A bit under the weather…

This weekend my throat and ear started to hurt and this morning it has not improved. Just to be on the safe side I am taking today off. We are leaving on Friday for our anniversary trip so this is not the time to push it. The good news is that I have made an appointment in Moscow with a sports medicine doctor to take a look at my knee! It is improving every day but because of my races coming up need I need to find out what the problem has been. Hopefully, I will be able to start training soon for my half marathon coming up in April, if not, I know there are other races in the year and it is not the end of the world.

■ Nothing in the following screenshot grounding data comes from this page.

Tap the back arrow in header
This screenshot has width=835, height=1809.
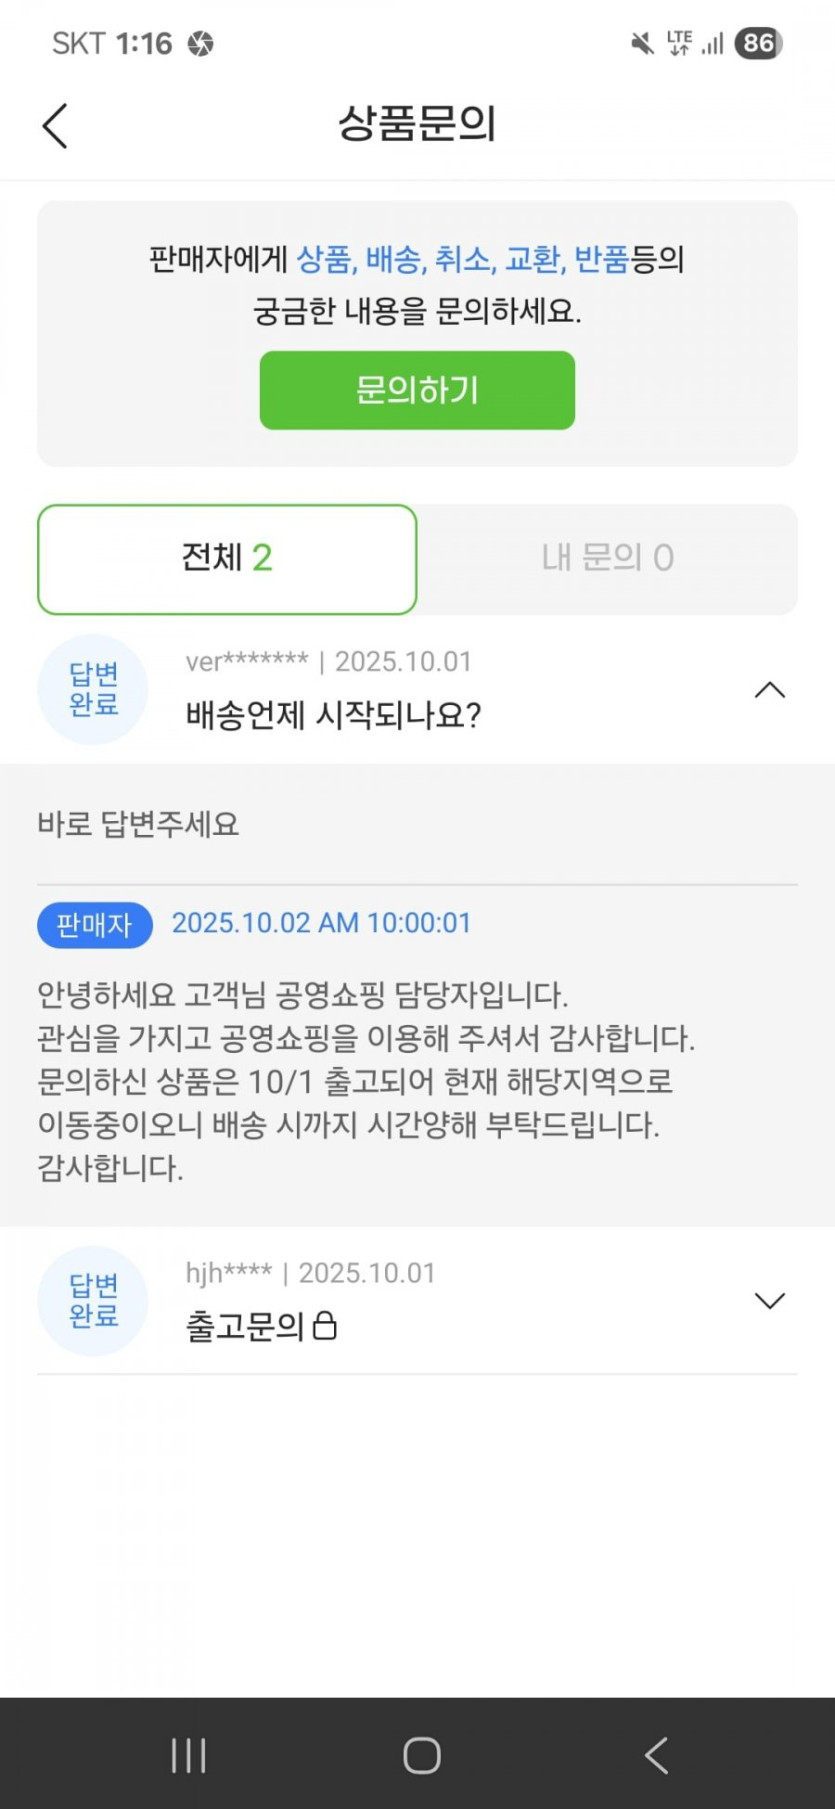(56, 127)
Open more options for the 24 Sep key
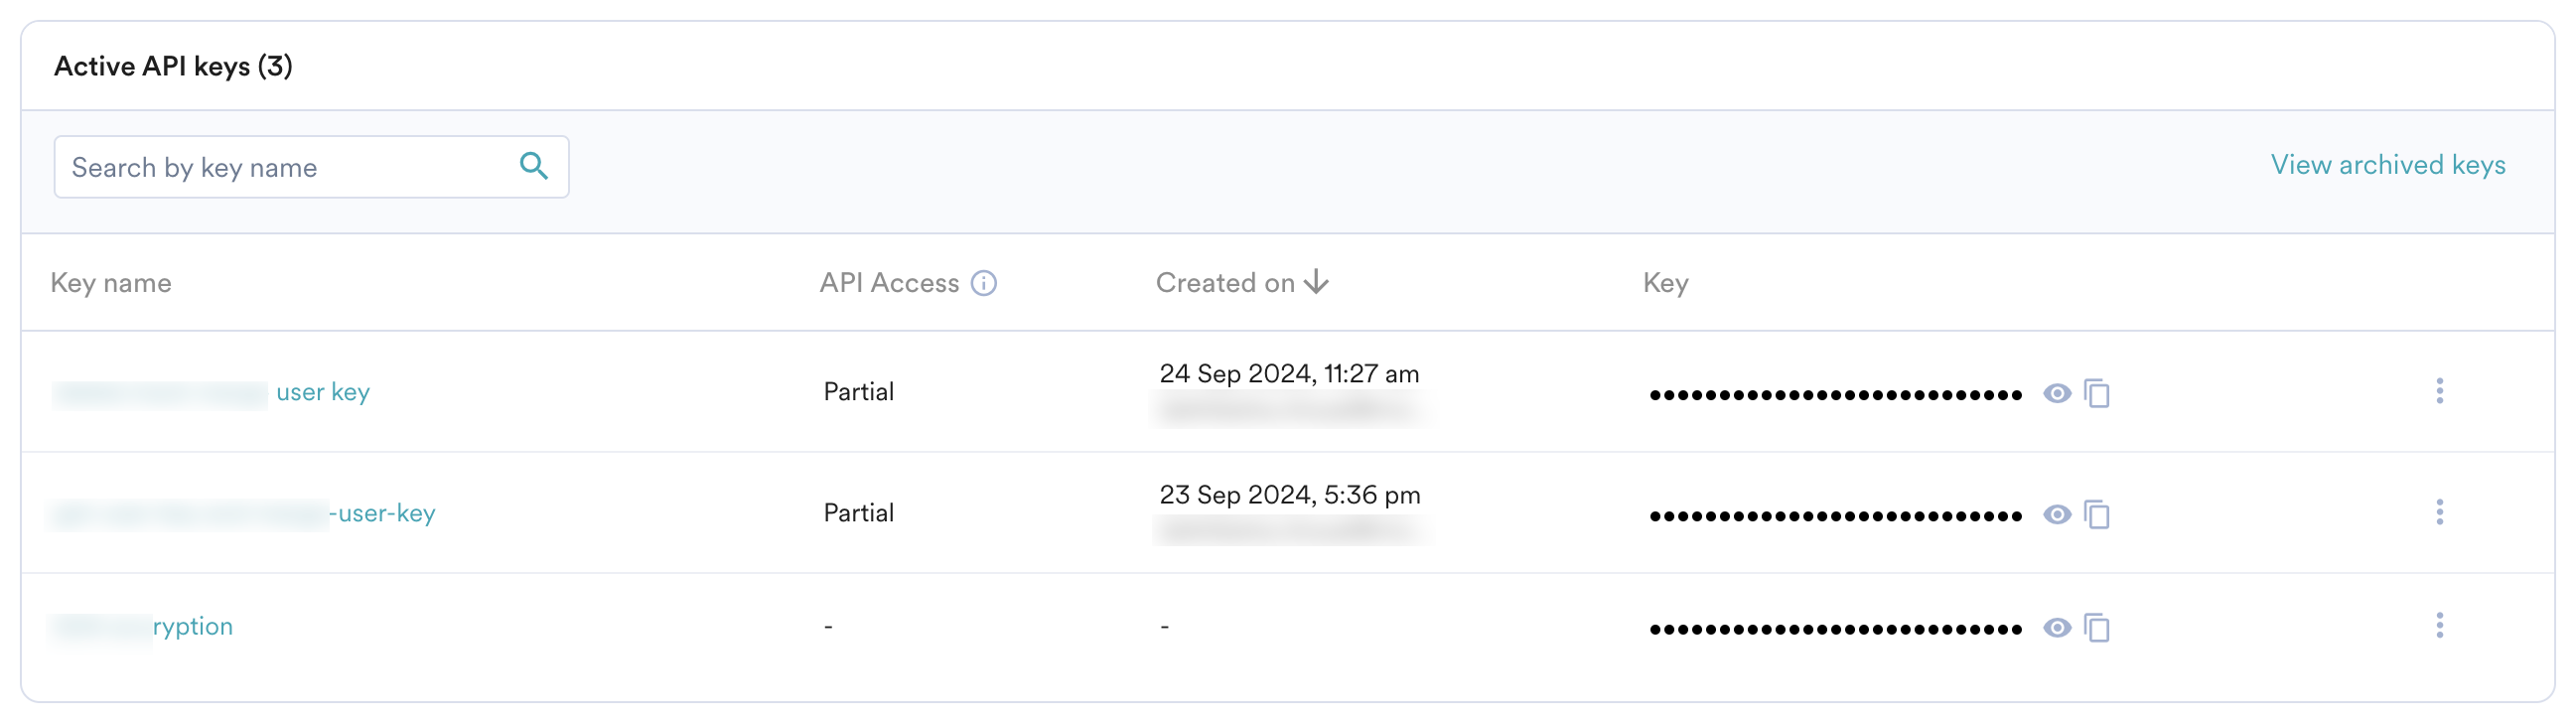The image size is (2576, 721). 2439,391
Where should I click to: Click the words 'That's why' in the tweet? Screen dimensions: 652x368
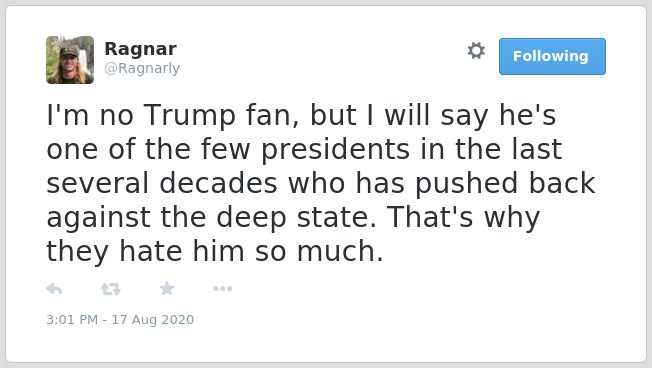463,218
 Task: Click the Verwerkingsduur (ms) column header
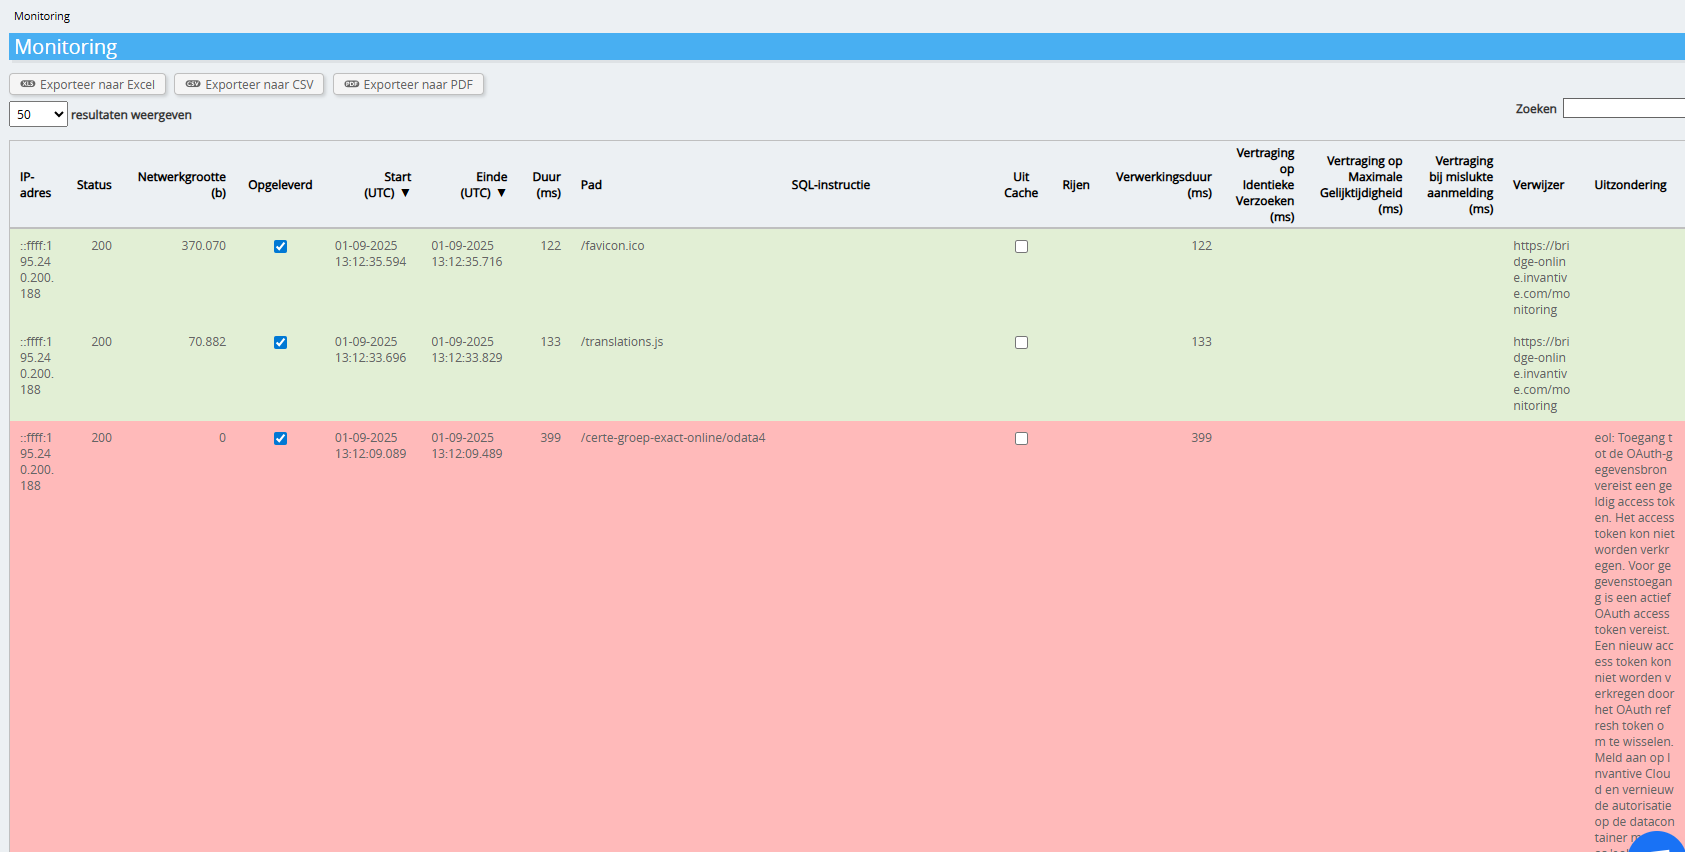1163,185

I feel good about the upcoming year, mostly because we will be living back in the US, but I am excited about the goals I plan to reach!!

Daily goals –
Stay within my daily caloric range -done
Knee exercises/stretches – done
Drink at least 128 oz of water – done
Ice knee 3 times a day for 20 mins -done
Take all supplements and vitamins – done
Apple cider vinegar in water 2 times a day – done

Daily Intake –
Calories consumed – 1,331
Protein – 43%
Fat – 12%
Carbs – 45%

Meal 1 – 1/2 serving of breakfast mixture – (1/2 cup of millet, 1/2 cup of buckwheat cooked with 1 tbsp of ground flaxseeds, 1/2 scoop of protein powder and 1/2 cup of milk and 1/2 apple.) along with 1/2 serving of egg whites mixture – ( 6 egg whites scrambled with 1 red bell pepper and 3.5 oz of chicken breast). 20 oz of water. 2 cups of ginger red with lemon.

Meal 2 – 1/2 serving of breakfast mixture and 1/2 serving of egg whites mixture – ingredients listed above. 20 oz of water with apple cider vinegar. 2 cups of white tea.

Meal 3 – 1 can of tuna in water, 1/2 cup of plain yogurt, 1/2 of apple, onion over 1.5 cups of raw bok choy. 20 oz of water with apple cider vinegar.

Meal 4 – 4 oz of grilled tilapia, 1 sweet potato and 1 cup of steamed vegetables. 40 oz of water.

Meal 5 – 1 grapefruit and 2 cups of ginger red tea with lemon. 20 oz of water.